Most everything is obvious, except for a few things:

* In the atom class, the iterate_motion method steps the equation of
motion ahead by a time step for that atom (integrates acceleration and
velocity).

* The group class has some interesting operations. select_subgroup applies
a predicate to all the atoms in a group, and all the atoms that test true
are added to another group. apply_to_atoms and apply_to_terms are useful
ways to perform a blanket operation on a group. To apply an operation to
all the atoms in a group that satisfy some predicate, create a second group
using select_subgroup, and then run apply_to_atoms on the second group.
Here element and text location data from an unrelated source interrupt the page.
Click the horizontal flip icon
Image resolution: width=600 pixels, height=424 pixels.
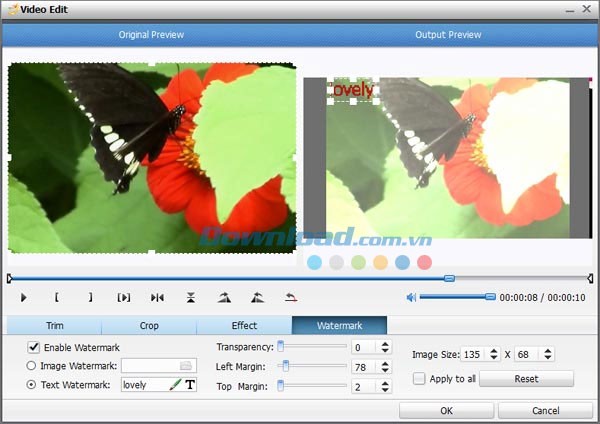point(157,297)
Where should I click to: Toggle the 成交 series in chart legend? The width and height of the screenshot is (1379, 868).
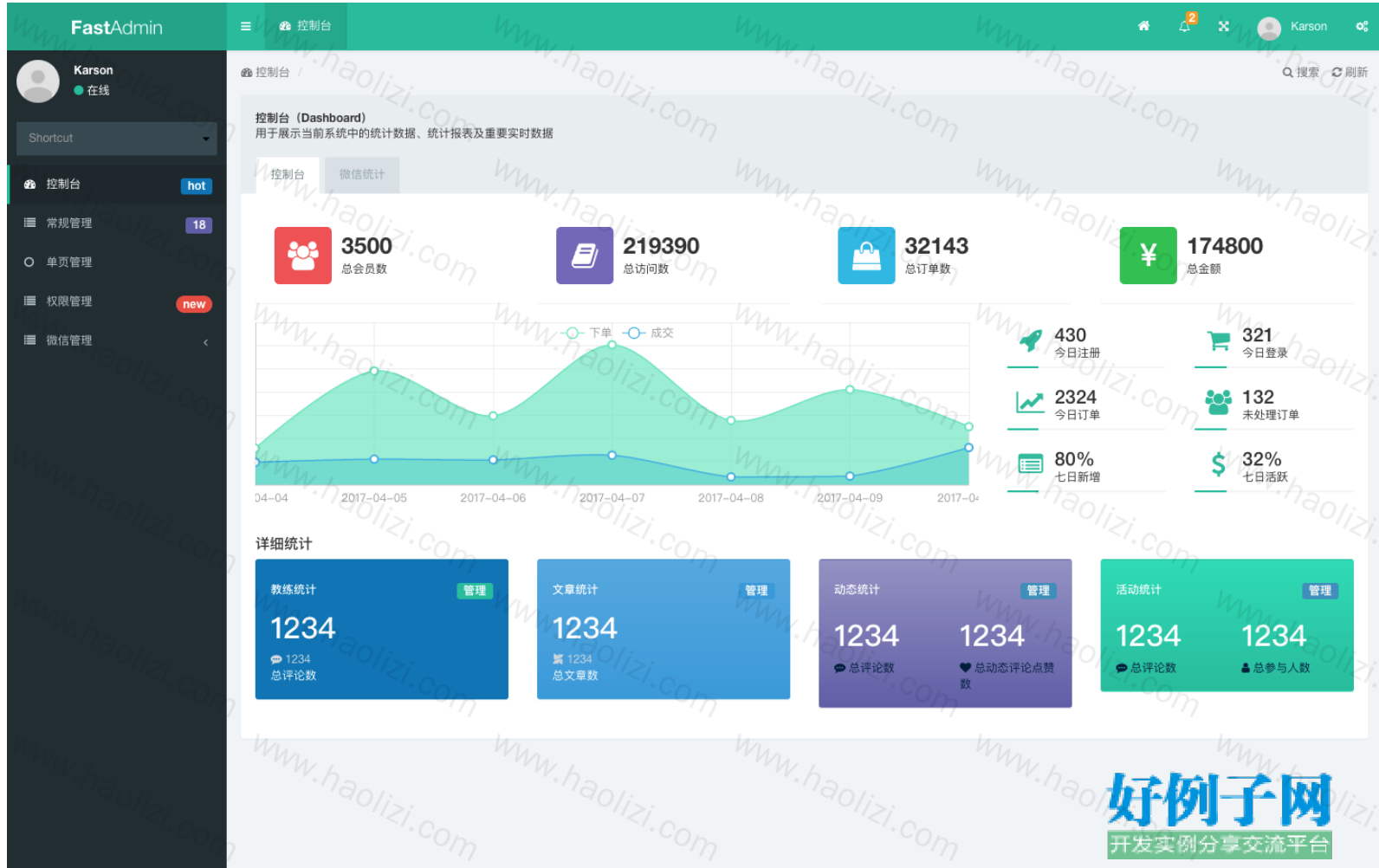648,333
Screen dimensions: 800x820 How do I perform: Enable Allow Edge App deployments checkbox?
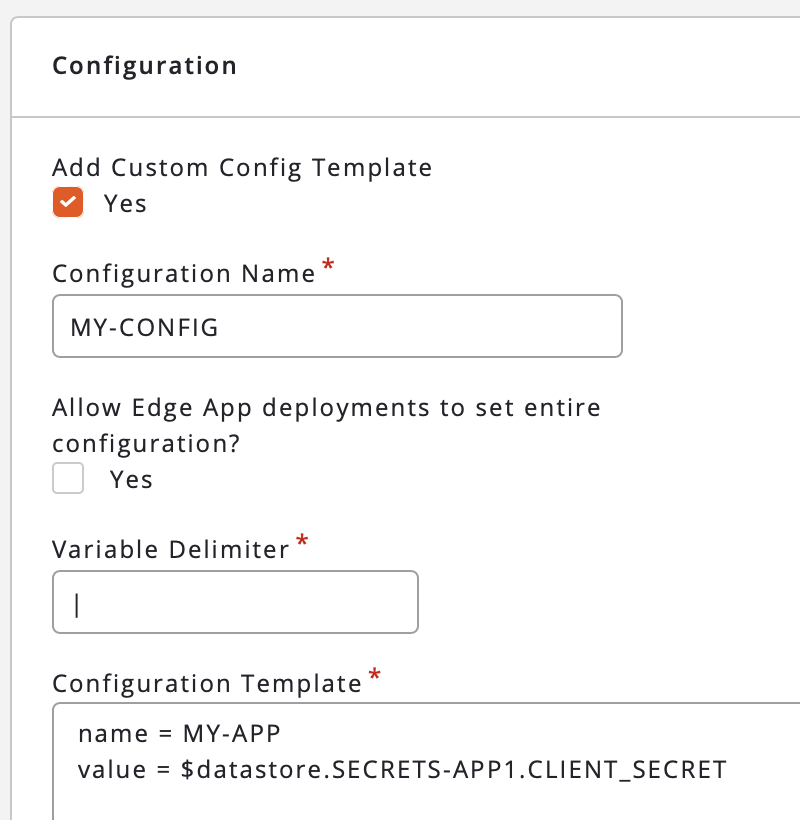[68, 479]
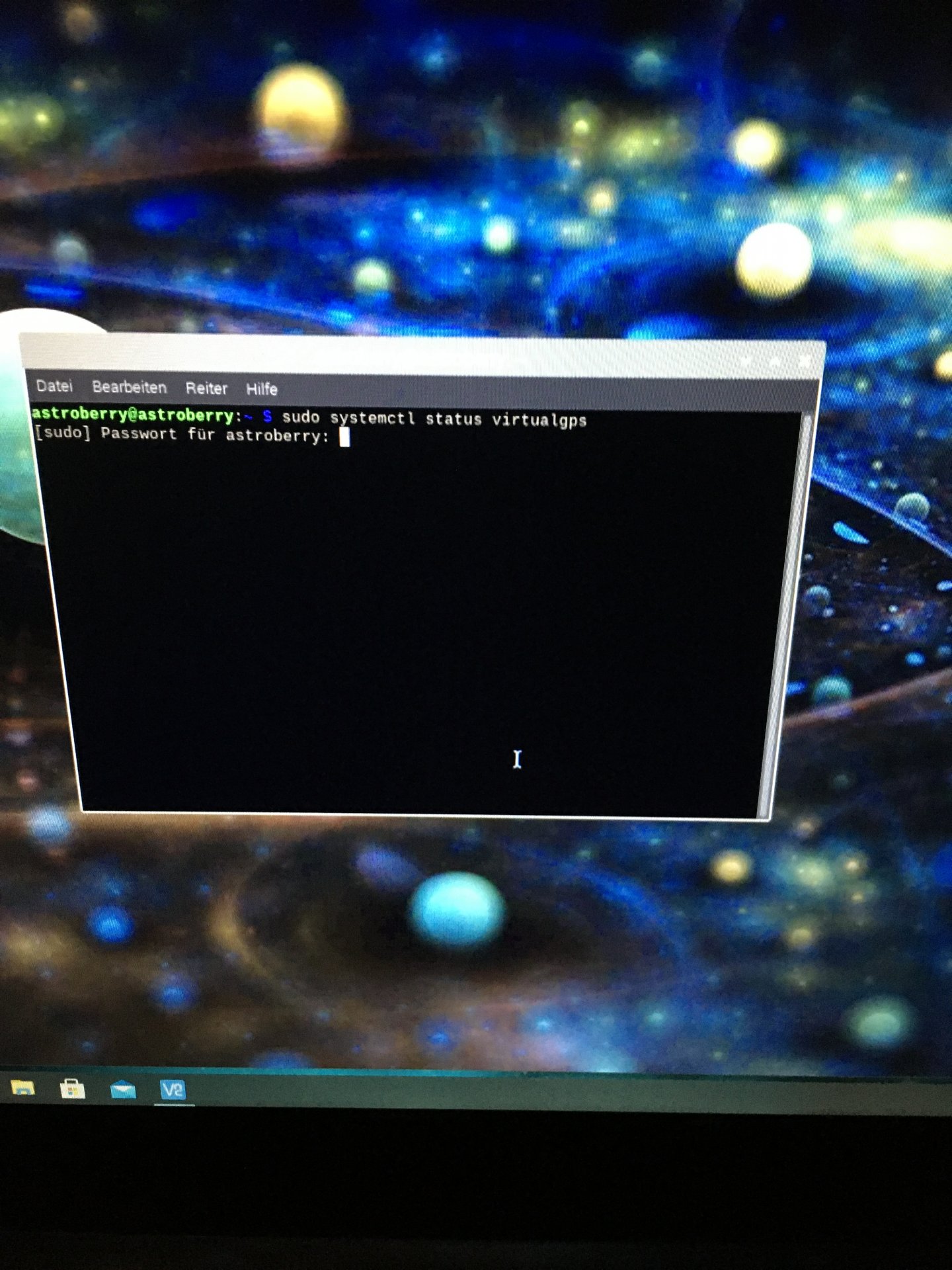Viewport: 952px width, 1270px height.
Task: Open the Microsoft Store taskbar icon
Action: [x=73, y=1088]
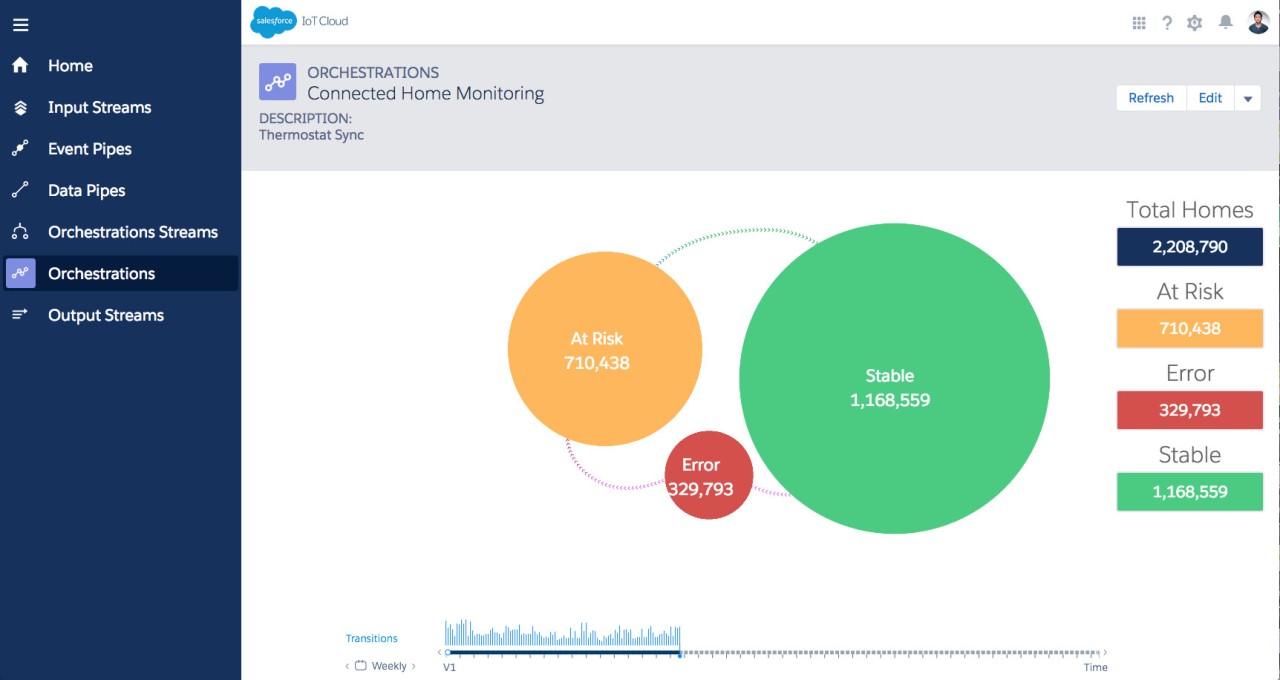The width and height of the screenshot is (1280, 680).
Task: Open the user profile avatar
Action: click(x=1258, y=23)
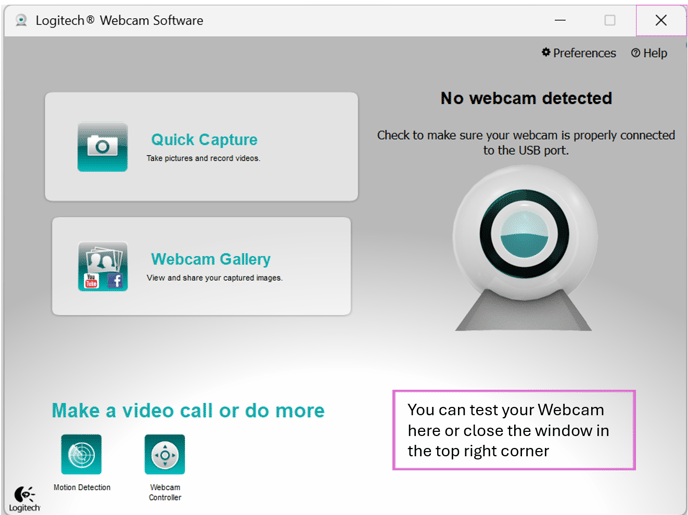Click the webcam app icon in title bar

(21, 20)
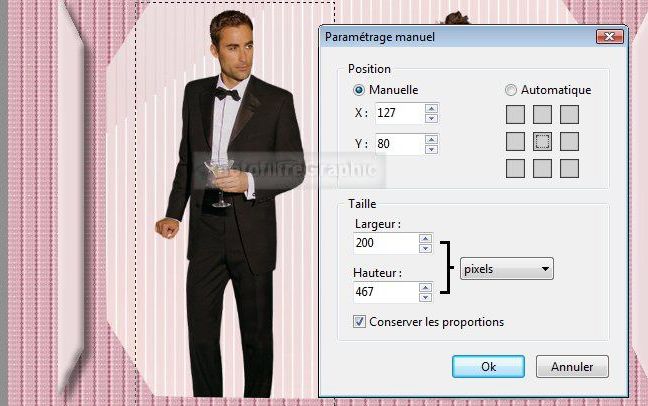Viewport: 648px width, 406px height.
Task: Select the center automatic position square
Action: (x=542, y=141)
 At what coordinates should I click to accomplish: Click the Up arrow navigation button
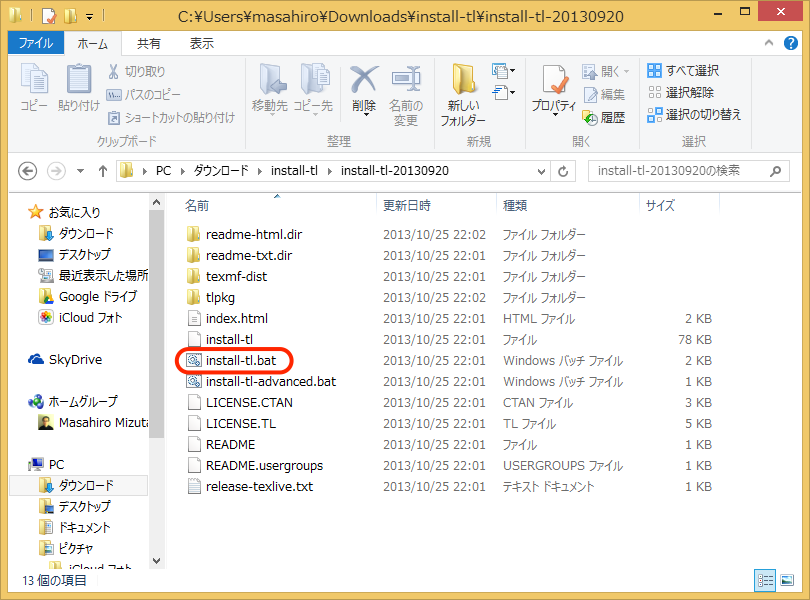[x=102, y=171]
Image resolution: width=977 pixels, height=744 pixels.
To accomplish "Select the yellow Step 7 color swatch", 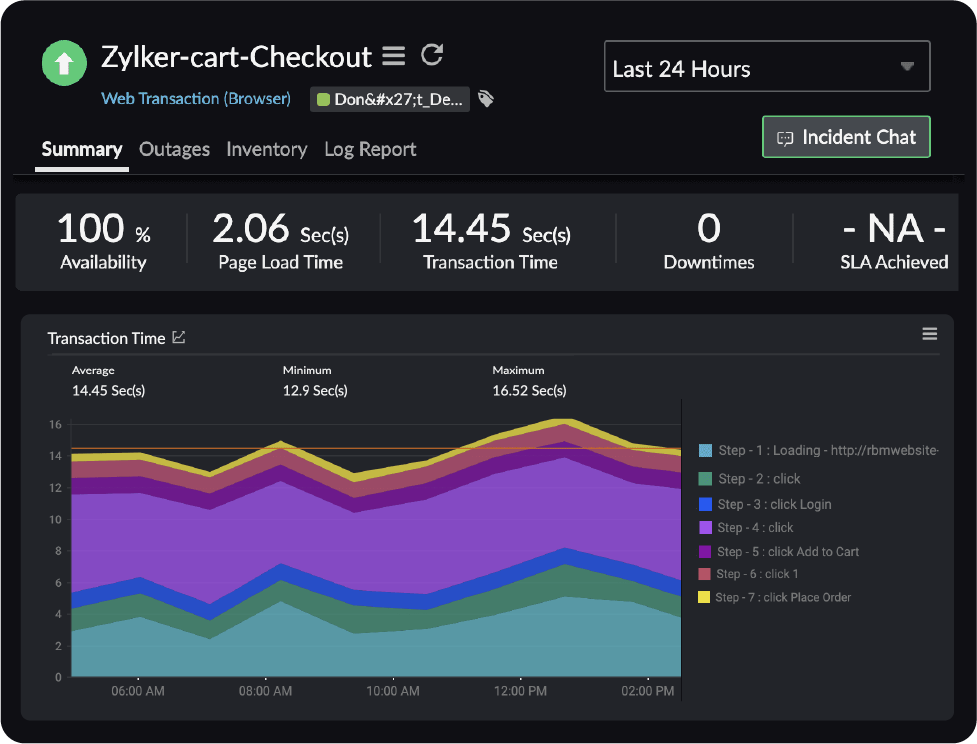I will pos(706,597).
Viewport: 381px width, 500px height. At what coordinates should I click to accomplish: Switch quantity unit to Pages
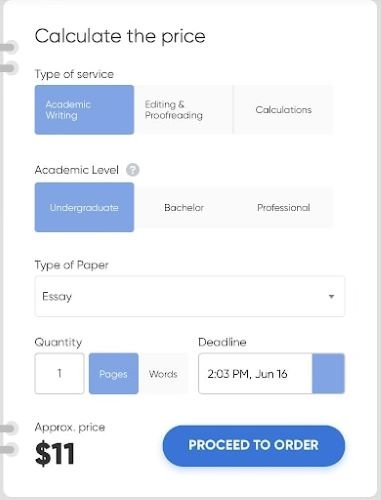(x=113, y=373)
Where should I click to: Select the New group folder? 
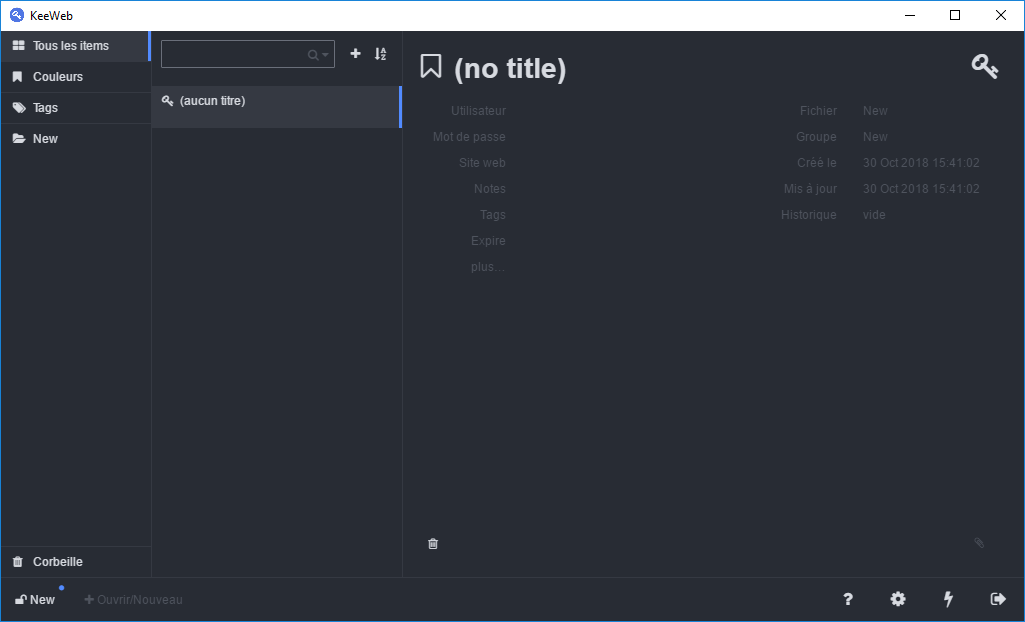click(x=45, y=139)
* The group class also a method to infer bond information from interatomic
distances, but it's an order(N^2) operation so it shouldn't be done often
for large structures.

* The term class includes, in addition to traditional molecular modeling
energy terms, a "spring damper" term, which should be useful in building
lumped mechanical models to lighten computational loads.

If you put all this stuff in a library then there are some interesting things
you can do with that. One is to link it to a Lisp or Scheme or Python
interpreter, and then you have a computational chemistry engine that accepts
commands in that language (and incidentally can run any other program in that
language). Or you can link it to some kind of very simple text interface, as
I've done with the 'menu' program. It accepts scripts like this:

	atom c-sp3 0 -0.076 0 0
	atom c-sp3 0  0.076 0 0
	length 0 1
	spring-damper 0 1  2.0e4 0.3 100
	electrostatic 0 1

	every 10000
	print time
	print position 0
	print position 1
	print total-energy
	newline

	time-step 1.0e-6
	run 0 1.0

An interesting thing to do would be to write a preprocessor that scans
a PDB file and produces the 'atom' and 'term' for such scripts. The
preprocessor would do the 'setup-terms' job, and might also need to
infer hybridizations from the lengths and angles of bonds. It might
also assign charge based on the dipole moments of covalent bonds.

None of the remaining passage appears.